[plt-scheme] What is the big deal about the currying of functions?

From: Joe Marshall (jmarshall at alum.mit.edu)
Date: Thu May 24 18:31:14 EDT 2007

On 5/24/07, Matthias Felleisen <matthias at ccs.neu.edu> wrote:
>
> On May 24, 2007, at 6:02 PM, Grant Rettke wrote:
>
> > I hear folks talk about how great is a language when it lets you curry
> > functions, and that Scheme can do it too if you use macros.
> >
> > In your minds what is, and what is the value of, function currying?
>
> Auto-Currying (which is what you mean) is absolutely necessary in a
> lazy functional language

This isn't strictly (pun intended) true, is it?
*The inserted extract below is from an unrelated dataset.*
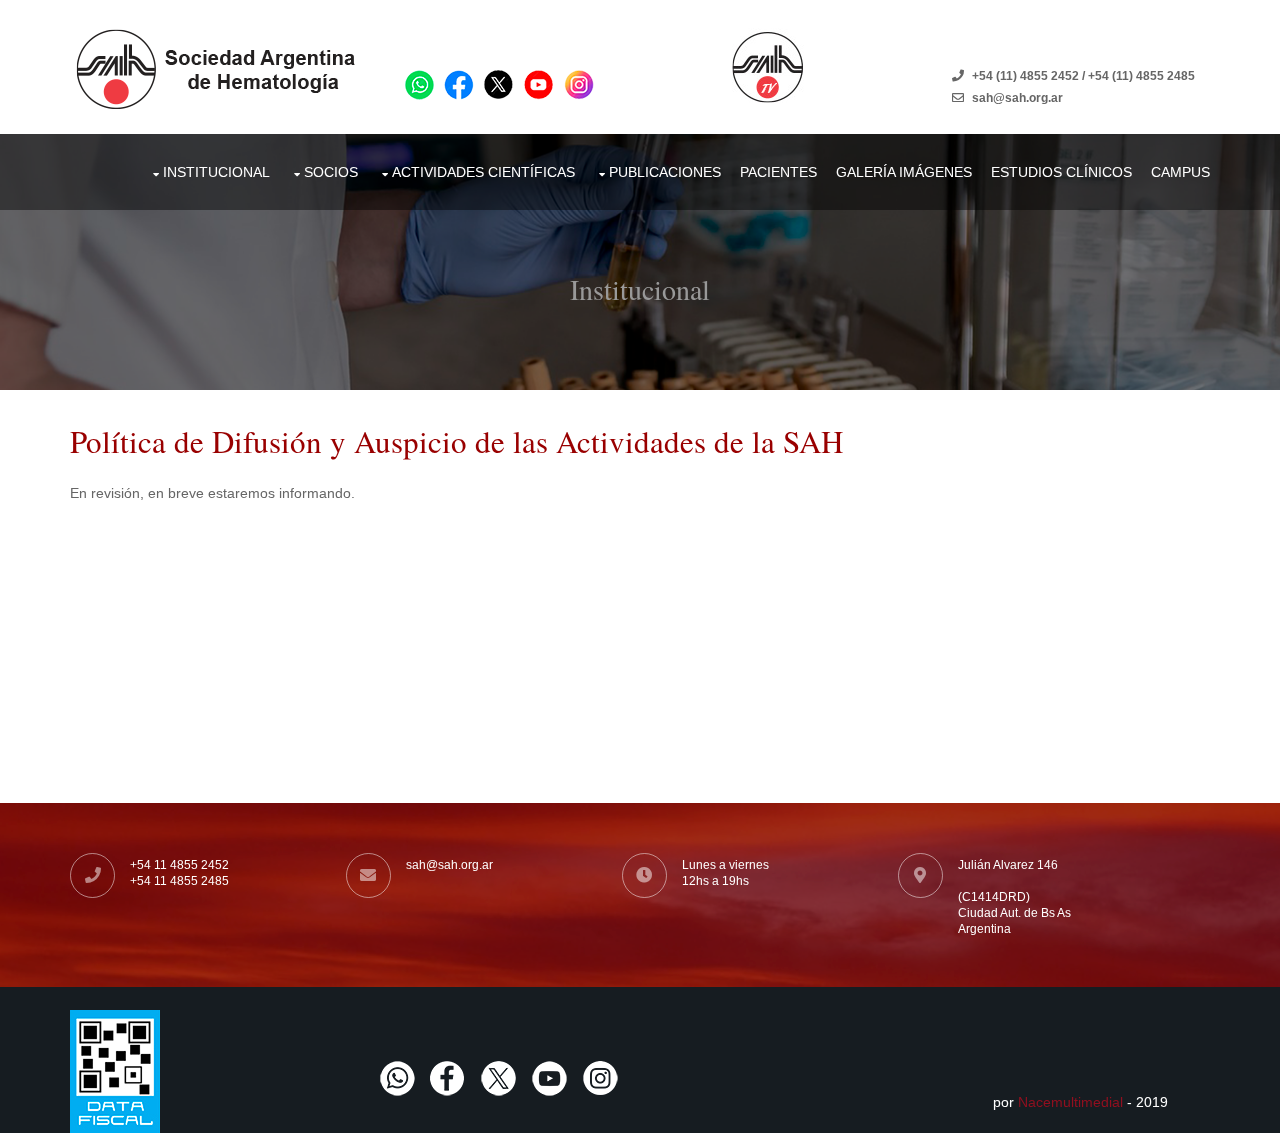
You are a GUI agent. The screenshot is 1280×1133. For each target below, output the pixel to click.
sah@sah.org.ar (449, 865)
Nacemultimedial (1070, 1102)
With OCaml, you can have recursive types if you turn on a compiler
switch.  The problem with doing so is that if you accidently omit an
argument somewhere, the program will usually type check to a
horrendously complicated recursive function type.  Their solution is
to leave the switch off and not use recursive function types at all.
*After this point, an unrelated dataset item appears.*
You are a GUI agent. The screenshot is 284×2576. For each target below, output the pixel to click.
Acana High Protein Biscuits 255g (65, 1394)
It seems to me that an alternate (and better) solution is to disallow
the automagic currying.

>
> Then again, when you program in a functional style and subset of
> something like Scheme, it would be nice to say things like
>
>  (map (+ 4) ...) meaning (map (lambda (x) (+ 4 x)) ...
>  (filter (< 4) ...) meaning (filter (lambda (x) (< 4 x)) ...

Ugh!  I don't think this is nice at all.  With the explicit name, you have
some symmetry:
(lambda (x) (< 4 x))  <-->  (lambda (x) (> x 4))

  Which is lost:
                 (< 4)     <--/-->   (> 4)

and you lose n-ary functions,  and you lose argument count checking.

> So we suffer .. but it's not too bad.

I can live with this pain.
Whip me!  Beat me!  Make me write bad type checks!